課題 1:
樹脂シートの評価方法の文章に照らし、次の(a)～(c)がそれと合うかどうかを「はい」か「いいえ」で答え、判断の決め手となる本文の語句をそのまま引用せよ。(a) 全光線透過率はJIS-K7361-1に準拠して測定した。(b) ヘイズ値は各樹脂シートについて5回測定した。(c) GPC測定の分離カラム温度は40℃であった。
課題 2:
樹脂シートの評価方法の文章のうち、「本発明における樹脂シートの透明性の指標として、下記の方法でヘイズ値を測定した。」から「ポリマー換算分子量を求めた。」までを、両端の語句も含めて書き写せ。
課題 3:
樹脂シートの評価方法の文章を、最後の文のあとから書き継げ。

引用本文:
========================

AA:曲げ応力(MPa)が140(MPa)以上。
A:曲げ応力が120~139(MPa)。
B:曲げ応力が120(MPa)を下回った。
曲げ歪は以下の判定基準で評価した。
AA:曲げ歪(%)が7.0(%)以上。
A:曲げ応力が5.0~6.9(%)。
B:曲げ応力が5.0(%)を下回った。
(全光線透過率)
本発明における樹脂シートの透明性の指標として、下記の方法で全光線透過率を測定した。
JIS-K7361-1に準拠し、実施例・比較例で得られた樹脂シート(厚さ3mm)について、分光ヘイズメーターNDH4000(日本電色工業(株)製)を使用し、3回測定を行い、平均値を求め、下記基準で評価した。
AA:全光線透過率が93(%)以上
A:全光線透過率が92(%)以下
(ヘイズ値)
本発明における樹脂シートの透明性の指標として、下記の方法でヘイズ値を測定した。
JIS-K7136に準拠し、実施例・比較例で得られた樹脂シート(厚さ3mm)について、分光ヘイズメーターNDH4000(日本電色工業(株)製)を使用し、3回測定を行い、平均値を求め、下記基準で評価した。
AA:ヘイズ値が0.2以下
A:ヘイズ値が0.3~1.0
B:ヘイズ値が1を超えた。
(イエローインデックス)
本発明における樹脂組成物の透明性の指標として、下記の方法でイエローインデックス(YI)を測定した。
ISO17223に準拠し、実施例・比較例で得られた樹脂シート(厚さ3mm)について、分光式色差計(機種名「SE-7700」、日本電色工業(株)製)を用い、3回測定を行い、平均値を求め、下記基準で評価した。
AA:YIが0.3以下。
A :YIが0.3~1.0。
B :YIが1.0を超えた。
(質量平均分子量(Mw)
ゲルパーミエーションクロマトグラフィー法(GPC)にて、(メタ)アクリル樹脂の質量平均分子量(Mw)を測定した。
実施例・比較例で得られた樹脂シート(厚さ3mm)をテトラヒドロフランに溶解した溶液を、GPC測定用のサンプルとした。GPC測定では、高速液体クロマトグラフィー測定装置(東ソー(株)製、商品名:HLC-8320型)に、分離カラム(TSK-Gel社製、商品名:SUPER HM-H)を2本直列で使用した。また検出器には示差屈折計を用いた。分離カラム温度:40℃、移動層:テトラヒドロフラン(THF)、移動層の流量:0.6ml/min、サンプル注入量:10μLの条件で測定を行った。分子量既知のポリメタクリル酸メチル数種類(Mw340~1,950,000)を標準ポリマーとして、標準ポリマー換算分子量を求めた。
[実施例1]
冷却管、温度計及び攪拌機を備える反応器(重合釜)に、MMA(メタクリル酸メチル)100質量部を投入し、撹拌した。窒素ガスでバブリングした後、加熱を開始した。内温が80℃になった時点で、ラジカル重合開始剤である2,2’-アゾビス-(2,4-ジメチルバレロニトリル)0.05質量部を添加した。さらに内温100℃まで加熱した後、10分間保持した。その後、反応器を室温まで冷却して、MMAが部分的に重合した粘性混合物であるシラップを得た。シラップの重合率は約20質量%であり、重合体20質量%と単量体80質量%を含むものであった。

========================

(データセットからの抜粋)
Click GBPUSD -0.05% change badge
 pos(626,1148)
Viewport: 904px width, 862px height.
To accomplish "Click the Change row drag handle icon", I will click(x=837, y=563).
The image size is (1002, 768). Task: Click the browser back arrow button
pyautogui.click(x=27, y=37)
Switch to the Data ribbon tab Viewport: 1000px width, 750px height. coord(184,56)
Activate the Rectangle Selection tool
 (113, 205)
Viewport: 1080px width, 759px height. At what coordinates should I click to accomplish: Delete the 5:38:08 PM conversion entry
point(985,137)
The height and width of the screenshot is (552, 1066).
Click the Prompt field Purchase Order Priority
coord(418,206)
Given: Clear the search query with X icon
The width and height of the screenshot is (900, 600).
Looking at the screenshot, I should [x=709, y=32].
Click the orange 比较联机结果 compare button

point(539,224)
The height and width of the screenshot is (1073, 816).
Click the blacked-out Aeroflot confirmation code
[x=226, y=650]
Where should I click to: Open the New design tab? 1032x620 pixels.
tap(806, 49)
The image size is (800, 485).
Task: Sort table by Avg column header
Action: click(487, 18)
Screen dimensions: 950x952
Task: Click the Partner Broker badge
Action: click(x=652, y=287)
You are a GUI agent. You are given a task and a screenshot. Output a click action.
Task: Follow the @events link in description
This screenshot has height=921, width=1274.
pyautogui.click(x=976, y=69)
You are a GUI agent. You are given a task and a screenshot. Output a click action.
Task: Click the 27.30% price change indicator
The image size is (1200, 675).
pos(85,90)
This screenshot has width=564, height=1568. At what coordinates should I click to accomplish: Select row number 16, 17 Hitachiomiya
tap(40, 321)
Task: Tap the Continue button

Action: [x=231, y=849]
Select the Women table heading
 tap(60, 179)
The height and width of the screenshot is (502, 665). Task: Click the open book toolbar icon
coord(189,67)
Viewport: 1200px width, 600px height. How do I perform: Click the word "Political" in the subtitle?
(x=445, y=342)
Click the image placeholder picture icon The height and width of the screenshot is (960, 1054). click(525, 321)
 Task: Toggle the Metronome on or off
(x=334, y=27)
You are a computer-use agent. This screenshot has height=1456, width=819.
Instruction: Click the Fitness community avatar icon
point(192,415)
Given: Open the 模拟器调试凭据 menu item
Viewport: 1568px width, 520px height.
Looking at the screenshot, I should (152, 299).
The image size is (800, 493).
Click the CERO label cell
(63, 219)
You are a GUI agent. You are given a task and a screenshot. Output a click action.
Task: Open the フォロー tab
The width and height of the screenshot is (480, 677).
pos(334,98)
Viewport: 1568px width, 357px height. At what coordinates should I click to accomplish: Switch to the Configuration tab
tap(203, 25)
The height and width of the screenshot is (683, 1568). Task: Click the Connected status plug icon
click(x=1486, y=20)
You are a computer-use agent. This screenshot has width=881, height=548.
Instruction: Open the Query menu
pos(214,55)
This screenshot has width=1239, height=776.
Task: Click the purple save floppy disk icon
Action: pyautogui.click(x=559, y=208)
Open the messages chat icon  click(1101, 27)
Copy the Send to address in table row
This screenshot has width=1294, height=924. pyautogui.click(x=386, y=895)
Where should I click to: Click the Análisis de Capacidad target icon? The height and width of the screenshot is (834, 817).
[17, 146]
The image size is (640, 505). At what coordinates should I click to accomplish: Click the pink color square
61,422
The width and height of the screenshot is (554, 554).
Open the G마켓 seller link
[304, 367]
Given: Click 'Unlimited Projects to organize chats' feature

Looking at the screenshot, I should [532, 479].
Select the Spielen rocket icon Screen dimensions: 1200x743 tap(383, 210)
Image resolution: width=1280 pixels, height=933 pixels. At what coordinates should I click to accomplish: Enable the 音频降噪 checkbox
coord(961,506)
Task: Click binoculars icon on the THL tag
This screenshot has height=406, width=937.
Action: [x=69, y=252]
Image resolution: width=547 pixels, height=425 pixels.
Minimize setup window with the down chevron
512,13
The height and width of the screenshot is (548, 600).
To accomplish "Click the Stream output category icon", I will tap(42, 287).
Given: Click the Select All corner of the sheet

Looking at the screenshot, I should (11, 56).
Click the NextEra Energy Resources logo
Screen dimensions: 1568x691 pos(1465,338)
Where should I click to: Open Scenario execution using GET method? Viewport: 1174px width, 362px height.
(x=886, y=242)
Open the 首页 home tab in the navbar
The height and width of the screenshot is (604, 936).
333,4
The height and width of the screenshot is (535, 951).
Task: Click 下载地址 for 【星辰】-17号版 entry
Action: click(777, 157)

========================

解答欄 1:
(a) はい。「JIS-K7361-1に準拠し」
(b) いいえ。「3回測定を行い、平均値を求め」
(c) はい。「分離カラム温度:40℃」

解答欄 2:
本発明における樹脂シートの透明性の指標として、下記の方法でヘイズ値を測定した。
JIS-K7136に準拠し、実施例・比較例で得られた樹脂シート(厚さ3mm)について、分光ヘイズメーターNDH4000(日本電色工業(株)製)を使用し、3回測定を行い、平均値を求め、下記基準で評価した。
AA:ヘイズ値が0.2以下
A:ヘイズ値が0.3~1.0
B:ヘイズ値が1を超えた。
(イエローインデックス)
本発明における樹脂組成物の透明性の指標として、下記の方法でイエローインデックス(YI)を測定した。
ISO17223に準拠し、実施例・比較例で得られた樹脂シート(厚さ3mm)について、分光式色差計(機種名「SE-7700」、日本電色工業(株)製)を用い、3回測定を行い、平均値を求め、下記基準で評価した。
AA:YIが0.3以下。
A :YIが0.3~1.0。
B :YIが1.0を超えた。
(質量平均分子量(Mw)
ゲルパーミエーションクロマトグラフィー法(GPC)にて、(メタ)アクリル樹脂の質量平均分子量(Mw)を測定した。
実施例・比較例で得られた樹脂シート(厚さ3mm)をテトラヒドロフランに溶解した溶液を、GPC測定用のサンプルとした。GPC測定では、高速液体クロマトグラフィー測定装置(東ソー(株)製、商品名:HLC-8320型)に、分離カラム(TSK-Gel社製、商品名:SUPER HM-H)を2本直列で使用した。また検出器には示差屈折計を用いた。分離カラム温度:40℃、移動層:テトラヒドロフラン(THF)、移動層の流量:0.6ml/min、サンプル注入量:10μLの条件で測定を行った。分子量既知のポリメタクリル酸メチル数種類(Mw340~1,950,000)を標準ポリマーとして、標準ポリマー換算分子量を求めた。

解答欄 3:
この後、シラップ100質量部にスチレン-無水マレイン酸共重合体(B-1)1質量部、t-ヘキシルパーオキシピバレート0.2質量部、ジオクチルスルホコハク酸ナトリウム0.01質量部を添加し、室温下で完全に溶解して、重合性原料を形成した。
減圧下で、重合性原料中の溶存空気を除去した後、鏡面仕上げされた厚み10mm、厚み公差±0.001mmのガラス製の一対の重合セル(間隔3mm)に重合性原料を注入した。
重合性原料を注入した重合セルを、80℃の温水浴で60分保持した後取り出し、130℃のオーブンで30分加熱しシラップを完全に硬化させた。重合セルが室温まで冷却された後、重合セルを剥離し、樹脂シートを得た。得られた樹脂シートの評価結果を表1に示す。
[実施例2~7]
スチレン-無水マレイン酸共重合体(B)の種類、および添加量を表1の通りとした以外は実施例1と同様の条件で樹脂シートを得た。得られた樹脂シートの評価結果を表1に示す。
[比較例1]
スチレン-無水マレイン酸共重合体(B)を添加しなかった以外は、実施例1と同様の条件で樹脂シートを得た。得られた樹脂シートの評価結果を表1に示す。
Figure 2023084451000001
<評価結果>
実施例1~7の樹脂シートは、無色透明であると共に、曲げ応力は140(MPa)、曲げ歪は7.0(%)で、靭性に優れるものであった。
比較例1の樹脂シートは、無色透明であったが、曲げ強度は120(MPa)、曲げ歪は5.0(%)であり、実施例1~7に比べて低い。この差はスチレン-無水マレイン酸共重合体(B)が含有されていないためと考えられる。
以上、本発明における好ましい実施形態、及び実施例を説明したが、本発明はこれらの実施形態、及び実施例に限定されることはない。本発明の趣旨を逸脱しない範囲で、構成の付加、省略、置換、及びその他の変更が可能である。
また、本発明は前述した説明によって限定されることはなく、添付の特許請求の範囲によってのみ限定される。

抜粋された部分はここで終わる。